Example in action: In the Netherlands, employers cannot simply dismiss staff at will. Terminations typically require approval from a government agency or the courts, and failing to follow this process can result in reinstatement orders or significant compensation costs.
2. Get Payroll and Pay Practices Right
For most employees, nothing is more important than getting paid correctly and on time. For HR leaders, payroll is where compliance failures most often turn into sleepless nights. Miss a deadline, underpay a contribution, or miscalculate tax, and you’ll face both financial penalties and a loss of employee trust that’s hard to rebuild.
Key areas to focus on:
- Employer contributions: Salary is only part of the cost of employment. You’ll also need to cover contributions to social security, pensions, health insurance, and unemployment schemes. In some markets, these obligations can increase employment costs dramatically.

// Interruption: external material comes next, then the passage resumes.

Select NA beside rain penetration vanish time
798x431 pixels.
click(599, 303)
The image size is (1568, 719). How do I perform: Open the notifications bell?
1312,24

- Payroll frequency: Pay cycles vary, and expectations are cultural as much as legal. Monthly pay is standard in some countries, bi-weekly in others. In many regions, additional salary payments like a 13th month or holiday bonus are mandated by law or ingrained in practice. Missing them signals ignorance at best, negligence at worst.

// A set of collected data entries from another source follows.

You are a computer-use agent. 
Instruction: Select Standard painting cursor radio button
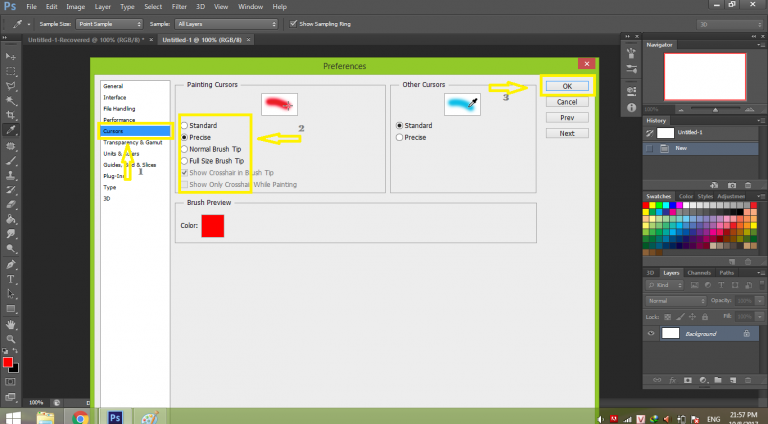pyautogui.click(x=183, y=125)
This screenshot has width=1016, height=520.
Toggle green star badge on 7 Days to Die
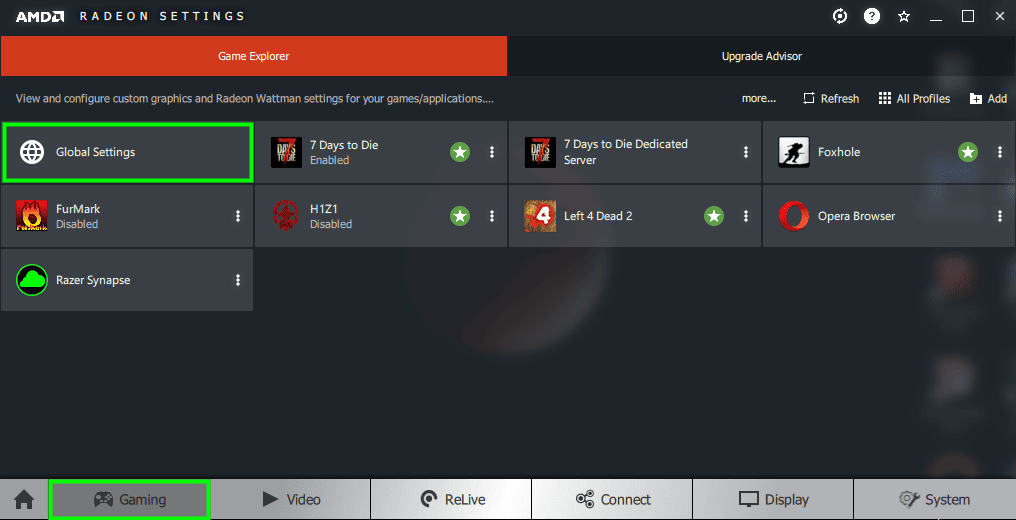click(460, 152)
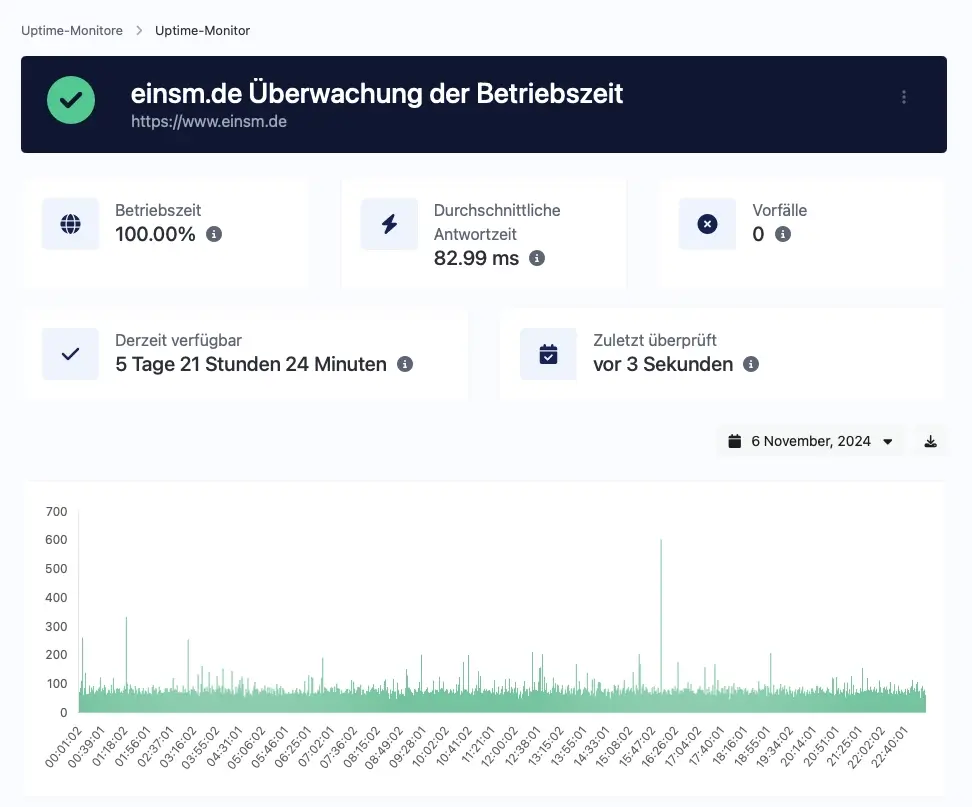972x807 pixels.
Task: Click info icon next to vor 3 Sekunden
Action: tap(751, 364)
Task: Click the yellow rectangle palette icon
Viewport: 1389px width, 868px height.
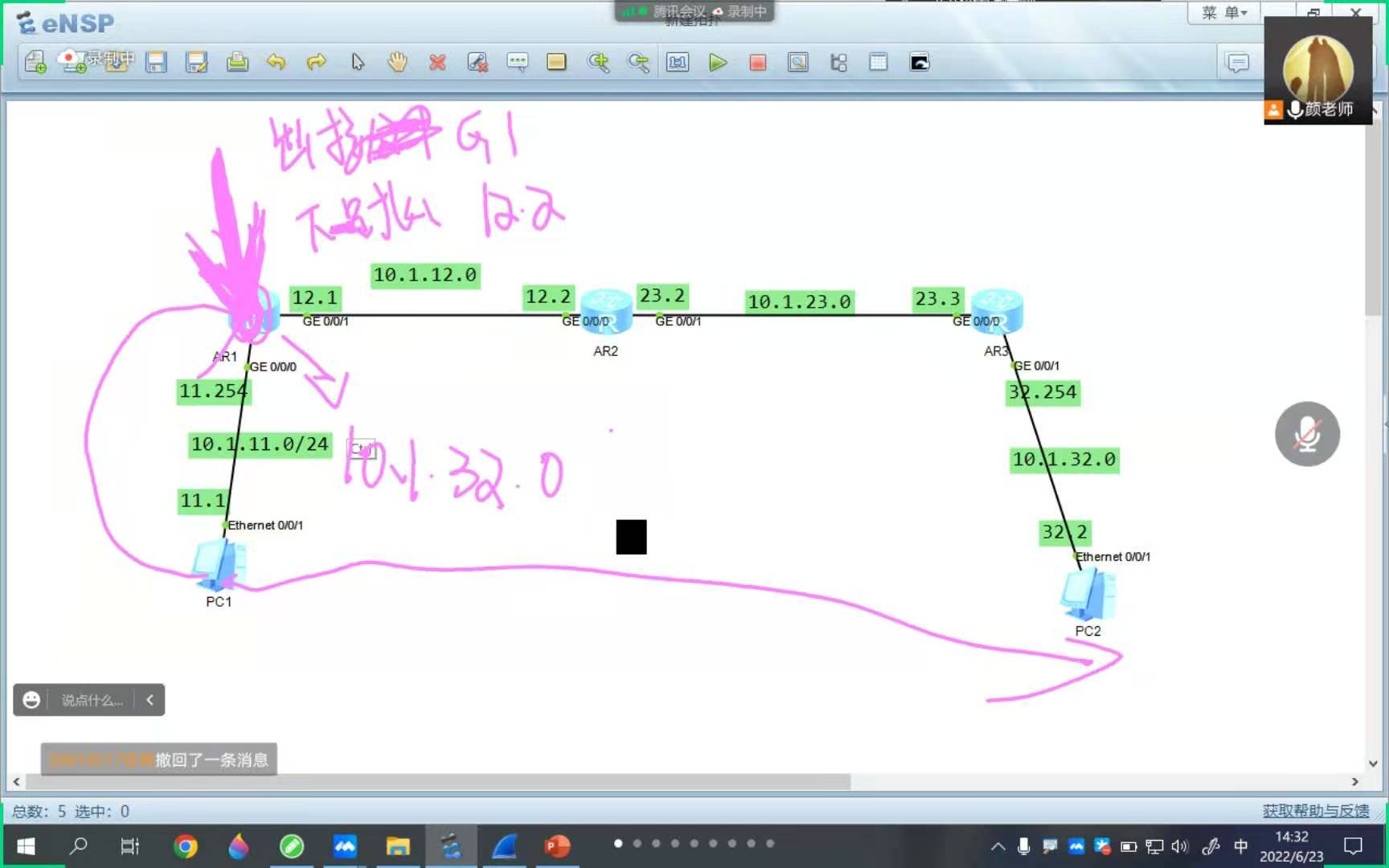Action: (x=556, y=62)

- Reporting obligations: Payroll is linked directly to tax filings and government reporting. Contributions must be calculated accurately and remitted on time. Late or incorrect filings can snowball into fines, audits, or restrictions on future hiring.
- Currency and transfers: Paying across borders introduces complexity. Exchange rate fluctuations, bank restrictions, and local currency laws can delay or distort payments. Plan carefully to avoid cash flow problems for your team.
Example in action: In Brazil, every employee is entitled to a 13th-month salary. This legally mandated extra month’s pay can be paid as a lump sum at the end of December or divided into two equal payments between February and November. Miss it, and you’re noncompliant.
3. Pick the Right Market Entry Model
Before you sign your first contract abroad, you need to decide how you’ll operate legally in that country. This isn’t an administrative formality. It’s a strategic choice that determines how quickly you can hire, what risks you take on, and how much control you’ll have. Make the wrong call, and you could lock yourself into months of unnecessary cost and complexity.
Key areas to focus on:
- Subsidiary setup: Establishing a legal entity gives you full control, but comes with high costs, heavy administration, and often months of delay before you can even hire your first employee.
- Employer of Record (EOR): An Employer of Record hires employees on your behalf, handling compliance, payroll, benefits, contracts, and even terminations. It’s the fastest way to enter a market legally, making it ideal for testing opportunities without long-term commitments.
- Professional Employer Organisations (PEOs): Similar to an EOR but with a co-employment model. With a PEO, you share responsibility for employees, which can work well for ongoing HR support but may be less flexible.
Example in action: To expand into Germany quickly, you could start by hiring through an EOR to get a compliant team in place quickly. Once you prove demand in the market, you could then establish a GmbH subsidiary, transferring employees into the new entity with confidence.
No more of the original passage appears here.